Nikon D4 vs. Canon EOS 1DX
6th Jan 2012 | 13:31
New pro cameras go head to head
Nikon D4 vs Canon EOS 1DX
The two heavyweights of the DSLR world, Canon and Nikon, have both announced new professional bodies to be ready in time for the London 2012 Olympics. But, which one is better? We take a look at how the specs sheets compare in this head to head.
Canon's 1DX pips the D4 with 18.1 million effective pixels, compared with 16.2 million effective pixels, but both are full-frame.
Users of the Canon 1D Mark IV may miss the 1.3x crop factor which helps get closer to wildlife and sporting action, however Nikon's D4 offers the choice to shoot in DX crop, offering more flexibility when photographing distant subjects. Obviously, as it's a crop, it reduces the pixel count though.
Featuring a massive 61 autofocus points, the 1DX again just beats the D4, which has 51. However, again appealing to sports and wildlife photographers, the AF sensors on board the D4 are compatible with apertures down to f/8, meaning that teleconverters which restrict the maximum aperture can still be used with autofocus. Canon's 1DX meanwhile, only works down to f/5.6, meaning many long lenses will not be able to autofocus when used with teleconverters .
Both cameras have undergone some changes to make the body more ergonomically friendly, with both manufacturers claiming to have consulted professional photographers during the design process.
Canon has redesigned the menu system to make it easier to use, while an extra mini-joystick controller has been added.
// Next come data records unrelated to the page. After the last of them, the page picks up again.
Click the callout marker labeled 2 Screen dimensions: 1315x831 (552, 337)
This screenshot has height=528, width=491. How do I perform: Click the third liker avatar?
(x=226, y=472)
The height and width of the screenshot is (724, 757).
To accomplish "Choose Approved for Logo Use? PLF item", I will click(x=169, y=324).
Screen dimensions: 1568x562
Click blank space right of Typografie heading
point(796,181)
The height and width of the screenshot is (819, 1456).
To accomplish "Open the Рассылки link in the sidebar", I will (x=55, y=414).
Nikon, meanwhile, has added two mini-joysticks and made the D4's key control layout identical when it's used in either portrait or landscape orientation. Nikon has also added other nifty features such as button illumination for using the camera in low-light situations.
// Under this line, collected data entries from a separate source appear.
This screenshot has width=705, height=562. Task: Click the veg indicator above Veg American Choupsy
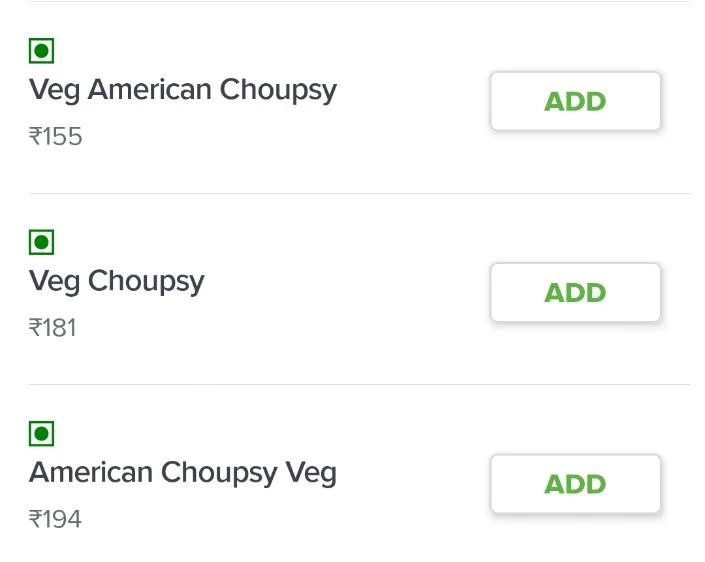pyautogui.click(x=41, y=50)
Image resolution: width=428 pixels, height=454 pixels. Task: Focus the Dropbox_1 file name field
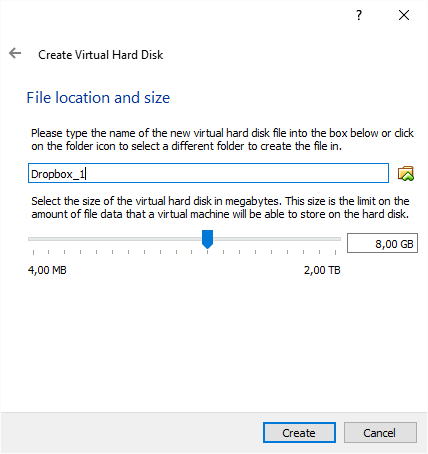pos(208,173)
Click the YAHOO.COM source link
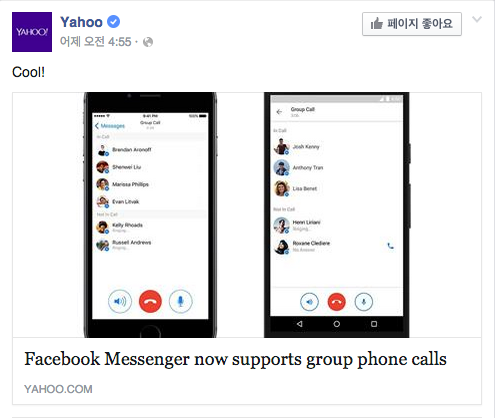Screen dimensions: 495x418 click(x=58, y=389)
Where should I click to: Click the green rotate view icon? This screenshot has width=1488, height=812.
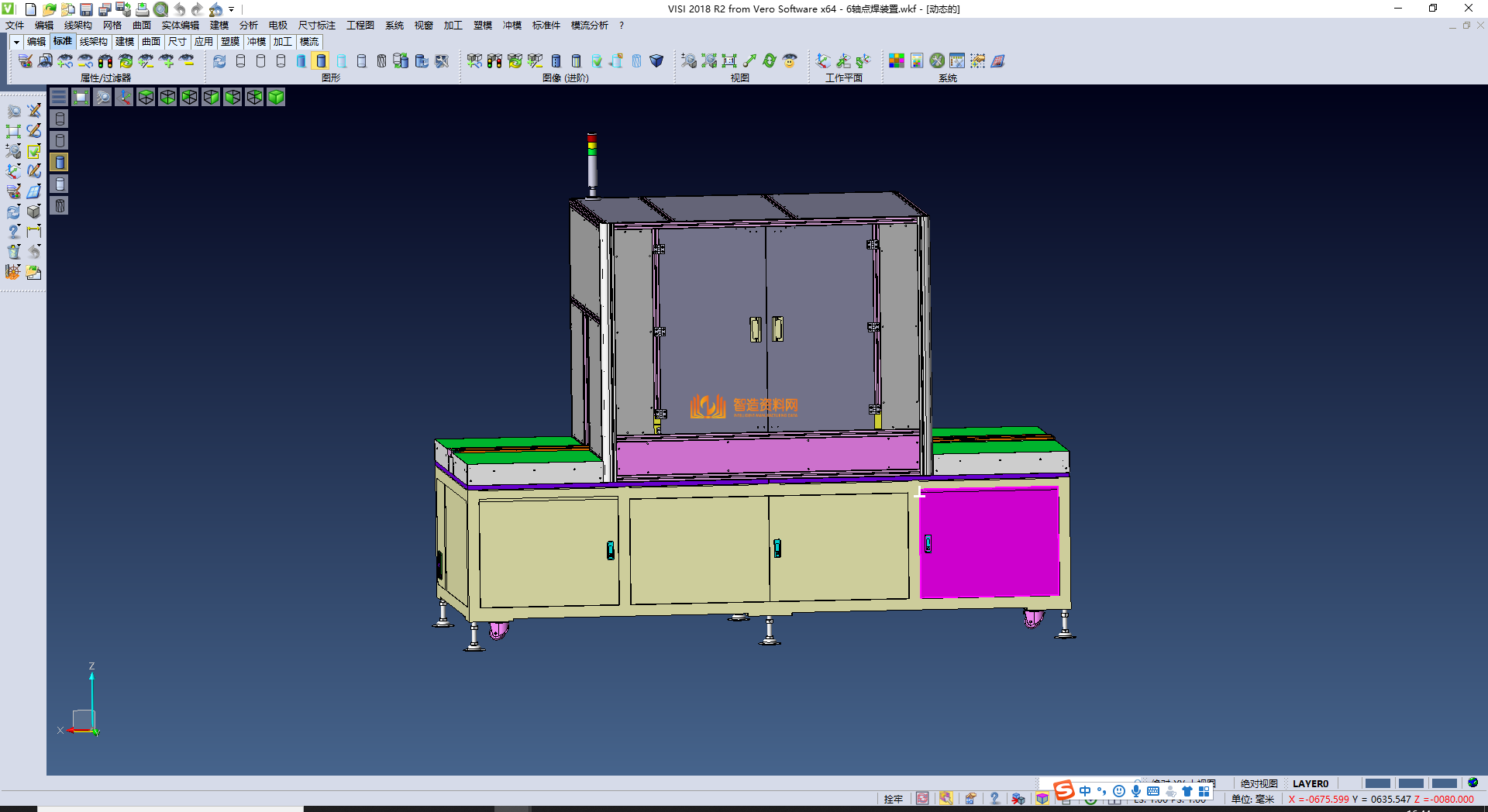(x=769, y=61)
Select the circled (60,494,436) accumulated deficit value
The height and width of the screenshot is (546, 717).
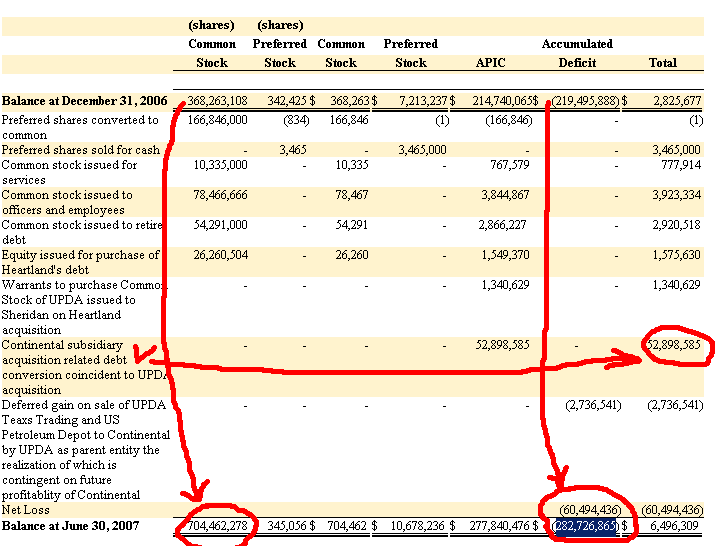coord(589,510)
We're used to seeing big numbers when it comes to the ISO stakes of big pro cameras.
The standard range of the D4 is 100-12,800, while the Canon's standard range is 100-51,200. Both are expandable up to a whopping 204,800 and interestingly, both the cameras also have the option to expand downwards, to ISO 50, which should appeal to landscape photographers and those looking to use slower shutter speeds.
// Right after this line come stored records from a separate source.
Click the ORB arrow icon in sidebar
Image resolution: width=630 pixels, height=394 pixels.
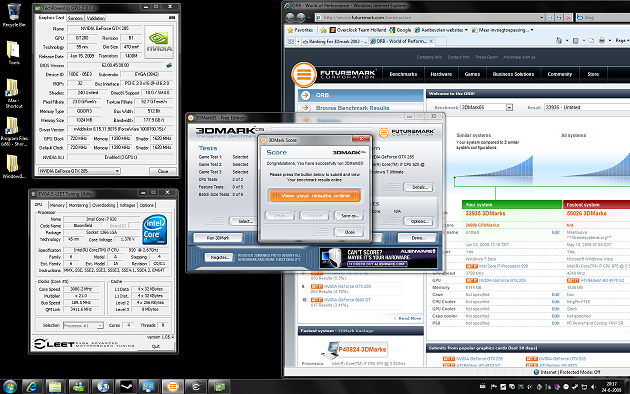pyautogui.click(x=305, y=95)
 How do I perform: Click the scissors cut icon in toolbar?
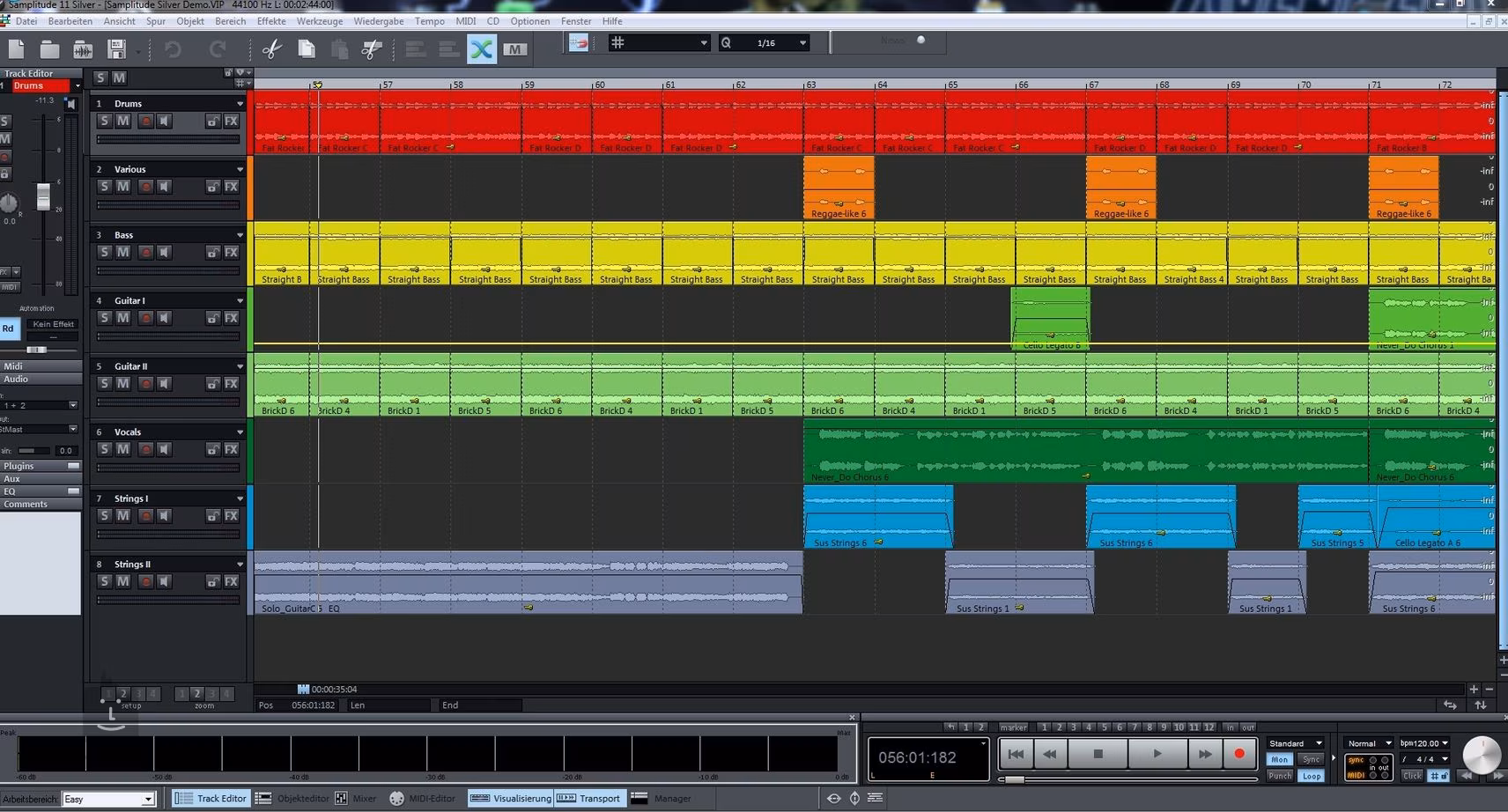(272, 49)
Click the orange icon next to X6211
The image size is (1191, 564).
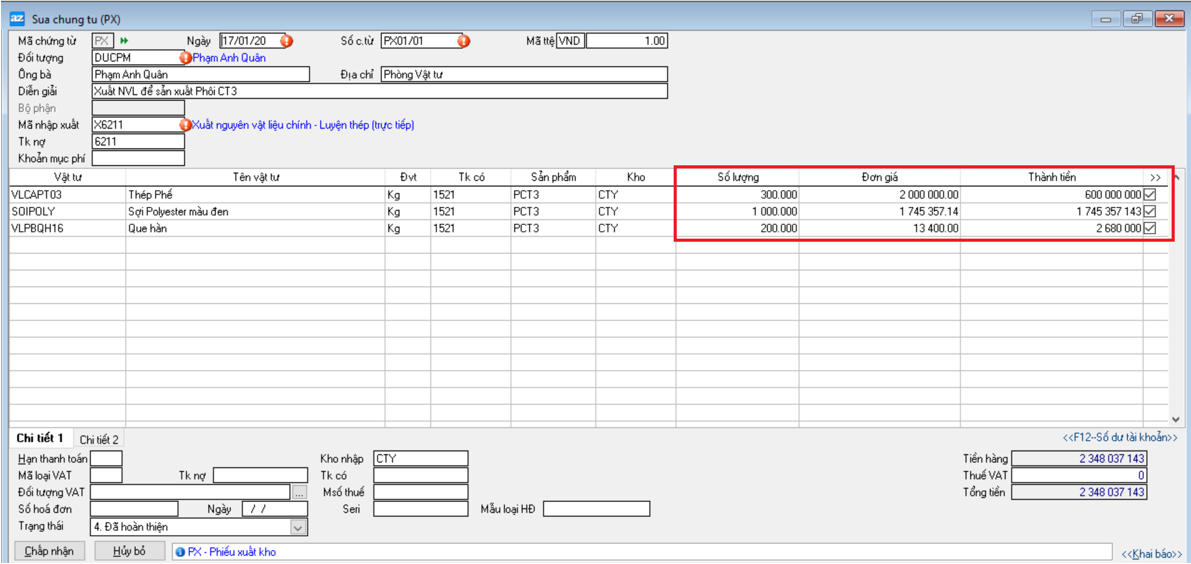point(185,125)
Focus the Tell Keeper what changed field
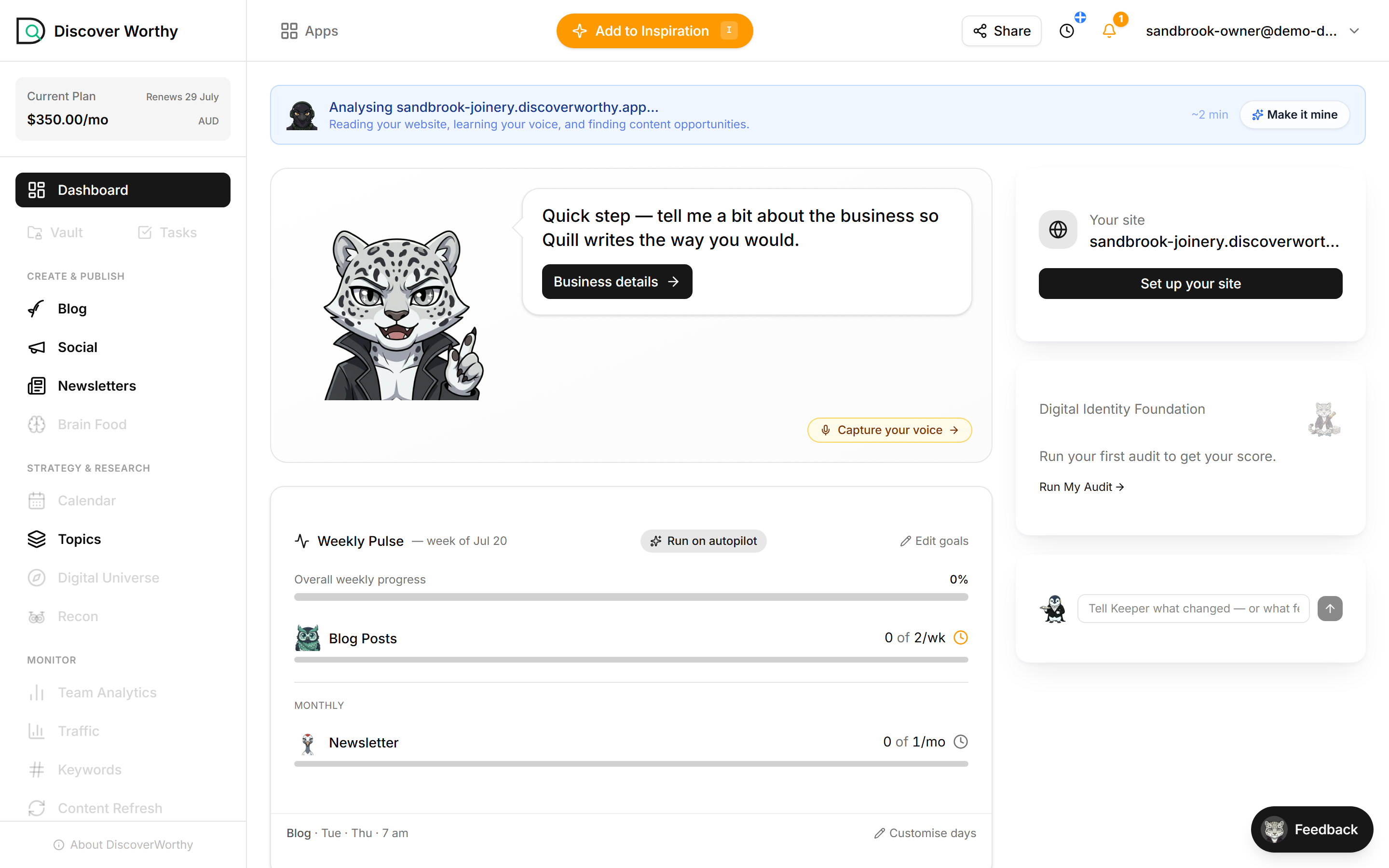This screenshot has height=868, width=1389. click(x=1193, y=609)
It seems in this respect, the cameras are pretty much equal.
Of course, both cameras are equipped with full HD video recording, and Nikon will always be the company that introduced video to DSLR (it all started with the D90). However, it's Canon that seems to have really taken off in the DSLR video stakes, especially with the introduction of the 5D Mark II.
Significant improvements have been made to both cameras in comparison with their predecessors, but Nikon has some interesting features in its D4 video offering. The choice of different formats means that the same lens can be used to produce three different crops and depth of field effects.
Canon claims that the new Digic 5 processor on board the 1DX helps to reduce noise from video, while the camera is now capable of automatically creating a new file once 4GB of video recording has been surpassed.
Both cameras are compatible with high-speed UDMA 7 Compact Flash cards, with the 1DX coming with two slots. This is good news for photographers with an existing stash of CF cards, however, the D4 has introduced a slot for the new XDC card format, announced at the end of 2011.
The superfast memory card format boasts speeds up to 125MB/second, and while new cards are at expensive at the moment, the price is likely to go down as time goes on, so it would seem that the D4 is perhaps more "future proof" in this respect than the 1DX.
Aiming the cameras squarely at sports photographers shooting the Olympics, speed is of course the essence. It's the 1DX that wins in the shooting speed stakes, offering a maximum of 14fps on the Super High-speed setting. The D4 meanwhile can shoot at up to 11fps. It's possible that 14fps could make all the difference when attempting to photograph split-second action.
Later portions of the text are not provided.